Large Language Models have the potential to revolutionize clinical trial matching.

Mar 04, 2024

a computer circuit board with a brain on it — Photo by Steve Johnson on Unsplash

Clinical trials are the primary mechanism for advancing new medicines. However, recruiting patients to clinical trials is a critical bottleneck. A recent report estimates that 86% of trials do not meet their enrollment timelines, and 30% of Phase 3 trials fail because they cannot recruit enough patients.

Could Large Language Models or LLMs help solve this problem? If so, we could leverage AI to expedite trial enrollments and accelerate new therapeutic interventions.

Introduction to Trial Matching

To target specific disease conditions, each clinical trial is defined with a detailed list of eligibility criteria. For example, a clinical trial may only be open to patients with a specific cancer subtype and a specific genomic alteration.

Clinical trial matching is the process of comparing a patient’s medical record to the eligibility criteria associated with a clinical trial. The process is overseen by clinical staff, and usually involves multiple stages of pre-screening and discussion with the patient, the patient’s primary physician and clinical trial staff.

There are multiple options for automating specific steps in the trial matching process, and multiple academic groups and companies have developed richly featured computational solutions.

For example, at Dana-Farber, we have developed MatchMiner, an open-source clinical trial matching platform. The system is designed to match patients to biomarker driven clinical trials, and we use structured genomic data and manually curated clinical trials to determine matches. Other cancer centers have similar systems. For example, Memorial Sloan Kettering has developed a platform named DARWIN, and MD Anderson has developed a platform named OCTANE or Oncology Clinical Trial Annotation Engine.

Multiple commercial matching systems have also been developed. This includes: Antidote, Deep6.ai, GenomOncology, Mendel.ai, and IBM Watson. Multiple sequencing companies also offer trial matching solutions, including Foundation Medicine, Caris Life Sciences and Tempus.

The Challenge: Unstructured Text

Despite the promise of these platforms, they all suffer from a central challenge: comprehending complex medical information written in unstructured human language. This medical information is embedded within clinical trial protocol documents and within patient medical records.

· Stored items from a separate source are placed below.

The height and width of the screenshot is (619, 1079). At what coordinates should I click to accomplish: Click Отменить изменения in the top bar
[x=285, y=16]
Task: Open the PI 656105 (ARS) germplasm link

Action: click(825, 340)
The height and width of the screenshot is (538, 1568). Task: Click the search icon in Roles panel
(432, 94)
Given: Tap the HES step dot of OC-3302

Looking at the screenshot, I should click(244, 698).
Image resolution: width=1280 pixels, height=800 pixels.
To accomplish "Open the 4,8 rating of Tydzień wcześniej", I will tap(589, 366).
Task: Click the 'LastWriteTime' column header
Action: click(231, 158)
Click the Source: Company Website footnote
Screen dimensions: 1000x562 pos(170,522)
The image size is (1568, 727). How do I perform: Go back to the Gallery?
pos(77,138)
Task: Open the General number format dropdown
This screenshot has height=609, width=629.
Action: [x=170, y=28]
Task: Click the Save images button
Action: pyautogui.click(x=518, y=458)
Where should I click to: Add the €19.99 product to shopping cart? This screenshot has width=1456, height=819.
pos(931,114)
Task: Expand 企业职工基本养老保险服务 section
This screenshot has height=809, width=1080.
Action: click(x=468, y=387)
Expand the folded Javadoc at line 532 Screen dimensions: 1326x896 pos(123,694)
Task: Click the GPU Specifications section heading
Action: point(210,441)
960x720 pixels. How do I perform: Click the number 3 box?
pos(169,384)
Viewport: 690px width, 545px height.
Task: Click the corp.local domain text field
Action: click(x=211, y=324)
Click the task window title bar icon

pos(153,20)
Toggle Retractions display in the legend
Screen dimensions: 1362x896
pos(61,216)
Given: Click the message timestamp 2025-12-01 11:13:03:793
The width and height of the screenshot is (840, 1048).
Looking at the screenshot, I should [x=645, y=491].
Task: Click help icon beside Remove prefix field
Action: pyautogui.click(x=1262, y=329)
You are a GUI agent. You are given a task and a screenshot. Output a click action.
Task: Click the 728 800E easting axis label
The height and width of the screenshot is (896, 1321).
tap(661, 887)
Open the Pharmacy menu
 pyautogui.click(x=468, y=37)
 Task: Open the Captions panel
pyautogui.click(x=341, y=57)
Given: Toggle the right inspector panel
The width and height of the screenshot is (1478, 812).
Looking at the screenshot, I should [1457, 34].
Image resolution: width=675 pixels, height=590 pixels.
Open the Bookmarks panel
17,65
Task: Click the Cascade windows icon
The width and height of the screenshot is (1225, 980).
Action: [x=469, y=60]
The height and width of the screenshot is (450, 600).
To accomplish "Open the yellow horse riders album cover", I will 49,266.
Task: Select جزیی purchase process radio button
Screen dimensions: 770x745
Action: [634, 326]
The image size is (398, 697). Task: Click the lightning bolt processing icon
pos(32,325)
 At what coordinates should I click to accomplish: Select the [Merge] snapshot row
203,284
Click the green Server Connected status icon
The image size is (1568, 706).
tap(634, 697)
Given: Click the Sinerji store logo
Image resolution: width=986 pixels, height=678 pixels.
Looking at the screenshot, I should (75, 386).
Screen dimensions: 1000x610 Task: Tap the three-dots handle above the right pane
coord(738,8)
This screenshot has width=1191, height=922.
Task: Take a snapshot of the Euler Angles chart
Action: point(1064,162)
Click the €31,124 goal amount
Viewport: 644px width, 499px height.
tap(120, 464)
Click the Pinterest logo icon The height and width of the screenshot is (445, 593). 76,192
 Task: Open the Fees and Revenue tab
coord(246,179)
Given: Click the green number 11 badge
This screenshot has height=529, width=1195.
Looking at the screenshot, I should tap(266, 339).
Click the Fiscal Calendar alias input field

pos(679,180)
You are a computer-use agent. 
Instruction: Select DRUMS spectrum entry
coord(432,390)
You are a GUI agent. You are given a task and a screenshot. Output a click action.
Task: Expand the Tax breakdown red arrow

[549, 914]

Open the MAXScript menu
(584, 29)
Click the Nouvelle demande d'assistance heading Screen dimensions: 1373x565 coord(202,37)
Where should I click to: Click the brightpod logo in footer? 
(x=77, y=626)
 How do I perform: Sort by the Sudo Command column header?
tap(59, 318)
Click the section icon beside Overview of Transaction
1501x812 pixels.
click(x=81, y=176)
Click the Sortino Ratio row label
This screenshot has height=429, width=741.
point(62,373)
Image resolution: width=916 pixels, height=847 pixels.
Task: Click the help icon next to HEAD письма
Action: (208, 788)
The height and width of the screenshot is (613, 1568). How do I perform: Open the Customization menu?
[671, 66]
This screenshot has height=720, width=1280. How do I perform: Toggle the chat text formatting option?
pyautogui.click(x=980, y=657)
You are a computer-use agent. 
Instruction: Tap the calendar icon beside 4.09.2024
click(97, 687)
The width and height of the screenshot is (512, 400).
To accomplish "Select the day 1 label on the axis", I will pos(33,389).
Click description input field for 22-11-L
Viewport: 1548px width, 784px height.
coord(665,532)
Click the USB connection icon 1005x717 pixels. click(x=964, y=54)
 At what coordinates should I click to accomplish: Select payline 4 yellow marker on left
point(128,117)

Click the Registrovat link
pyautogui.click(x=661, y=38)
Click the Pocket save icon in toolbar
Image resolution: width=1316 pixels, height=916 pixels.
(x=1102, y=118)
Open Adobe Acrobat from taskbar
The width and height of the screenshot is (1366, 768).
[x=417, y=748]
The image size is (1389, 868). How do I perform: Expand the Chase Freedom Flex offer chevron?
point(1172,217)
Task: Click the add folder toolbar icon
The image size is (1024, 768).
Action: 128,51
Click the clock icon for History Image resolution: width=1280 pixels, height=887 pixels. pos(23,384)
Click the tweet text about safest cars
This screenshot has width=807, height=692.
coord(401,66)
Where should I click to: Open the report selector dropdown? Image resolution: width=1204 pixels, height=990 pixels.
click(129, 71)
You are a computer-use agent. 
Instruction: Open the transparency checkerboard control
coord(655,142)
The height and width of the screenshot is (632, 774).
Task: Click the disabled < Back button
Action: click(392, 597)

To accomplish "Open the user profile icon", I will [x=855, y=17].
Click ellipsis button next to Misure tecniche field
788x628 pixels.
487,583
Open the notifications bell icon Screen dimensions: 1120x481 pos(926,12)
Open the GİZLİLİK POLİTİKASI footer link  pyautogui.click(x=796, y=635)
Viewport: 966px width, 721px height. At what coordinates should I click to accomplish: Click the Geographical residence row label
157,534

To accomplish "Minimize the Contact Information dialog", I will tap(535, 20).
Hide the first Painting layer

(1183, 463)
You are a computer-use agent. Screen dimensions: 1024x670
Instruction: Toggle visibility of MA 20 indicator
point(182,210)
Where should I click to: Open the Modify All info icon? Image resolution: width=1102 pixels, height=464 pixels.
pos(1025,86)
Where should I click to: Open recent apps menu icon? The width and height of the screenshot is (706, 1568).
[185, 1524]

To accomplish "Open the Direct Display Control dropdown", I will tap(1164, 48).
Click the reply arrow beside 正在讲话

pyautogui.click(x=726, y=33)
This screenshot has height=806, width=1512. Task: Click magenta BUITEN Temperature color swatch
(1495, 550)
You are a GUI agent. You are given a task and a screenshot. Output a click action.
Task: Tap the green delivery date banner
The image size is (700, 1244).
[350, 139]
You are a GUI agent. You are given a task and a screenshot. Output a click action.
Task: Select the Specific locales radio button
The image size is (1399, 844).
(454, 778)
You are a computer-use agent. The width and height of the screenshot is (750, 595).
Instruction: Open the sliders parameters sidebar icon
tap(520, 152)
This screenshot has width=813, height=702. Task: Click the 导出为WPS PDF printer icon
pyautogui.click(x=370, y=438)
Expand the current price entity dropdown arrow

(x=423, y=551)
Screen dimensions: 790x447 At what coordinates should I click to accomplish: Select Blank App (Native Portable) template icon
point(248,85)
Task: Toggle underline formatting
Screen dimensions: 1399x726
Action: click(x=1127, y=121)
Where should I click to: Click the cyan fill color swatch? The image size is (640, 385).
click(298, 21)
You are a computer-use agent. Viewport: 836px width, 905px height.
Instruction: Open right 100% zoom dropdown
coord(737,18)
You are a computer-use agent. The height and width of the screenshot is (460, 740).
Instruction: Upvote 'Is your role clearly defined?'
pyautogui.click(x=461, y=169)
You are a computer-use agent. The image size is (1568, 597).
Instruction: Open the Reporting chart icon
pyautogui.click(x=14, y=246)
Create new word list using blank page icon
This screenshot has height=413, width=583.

More specifically, critical trials are defined by a complex set of inclusion and exclusion criteria, usually written in medical terminology. To see how complicated these criteria can get, check out just one example of a Phase 1, 2 trial targeting patients with a specific TP53 mutation:

The trial eligibility for this one trial spans 1.5 pages, and covers genomic biomarkers, prior treatments, cancer types, and other medical conditions.

Multiple academic and commercial groups currently invest considerable human resources in parsing eligibility criteria and converting unstructured text to structured computational criteria for trial matching. For example, at Dana-Farber, we have a small team of curators that read protocol documents and translate trial criteria into a standardized computational format that we call Clinical Trial Markup Language (CTML). We have now curated approximately 600 precision cancer medicine trials, and manually review all trials every quarter.

Trial criteria is only one part of the problem though. Far more challenging is the crucial medical information encoded in clinical notes and embedded within Electronic Medical Record (EMR) systems. For example, each time an oncologist meets a patient, he or she will write up a clinical note summarizing the visit. The note may indicate the stage of disease, new evidence of disease progression, or a change in treatment. Studies estimate that 70-80% of patient information resides in these unstructured clinical notes.

At most cancer centers, clinical research coordinators and nurses will review unstructured data within the EMR to determine clinical trial eligibility. However, this is time-consuming work. One study found that it can take clinical staff an average of 1 hour to review one patient for a single Phase III clinical trial. Some outlier cases can take up to 4-6 hours.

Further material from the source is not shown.